Het NMVB onderzoekt voedselbossen door heel Nederland op het gebied van bodem, biodiversiteit, koolstof, verdienmodel en sociale impact. Voor een robuuste datacollectie is ingezet op gestandaardiseerde methodes, zo veel mogelijk overeenkomstig met wat gangbaar is in Nederland. Deze worden voor een zo lang mogelijke tijd herhaald. Het rapport geeft de resultaten weer van de eerste drie jaar onderzoek.
Bodem
Uit het onderzoek blijkt dat de bodemtextuur (zand, leem of klei) veruit de meest bepalende factor is, voor bijvoorbeeld de pH, de beschikbaarheid van nutriënten en het aantal regenwormen. Tot nu toe overschaduwt dit de invloed van andere factoren, zoals leeftijd en voormalig landgebruik. Het is daarom van belang resultaten in de context van de bodemtextuur te vermelden. Op zandbodems blijkt dat oudere voedselbossen een wat lagere pH krijgen, vermoedelijk door de invloed van steeds meer strooisel dat humuszuren vormt.

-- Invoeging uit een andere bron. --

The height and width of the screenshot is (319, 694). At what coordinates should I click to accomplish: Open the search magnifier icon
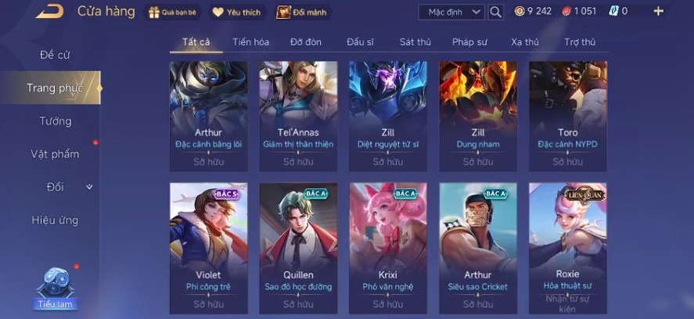point(496,12)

Tegelijkertijd zijn steeds minder regenwormen gevonden op zuurdere gronden, waardoor deze, zeker op zandbodems, niet de ideale indicator voor bodemgezondheid zijn. Aanvullende monitoring naar andere bodemfauna - zoals potwormen, mijten, springstaarten en pissebedden - wordt daarom aanbevolen. Er is wel uitgebreid gekeken naar nematoden, microscopische wormpjes met een cruciale rol in het bodemvoedselweb. Zo blijkt dat in voedselbossen, in vergelijking met akkers en graslanden, de nematodengemeenschap een duidelijke indicatie geeft van een steeds minder verstoord, stabieler en complexer bodemecosysteem.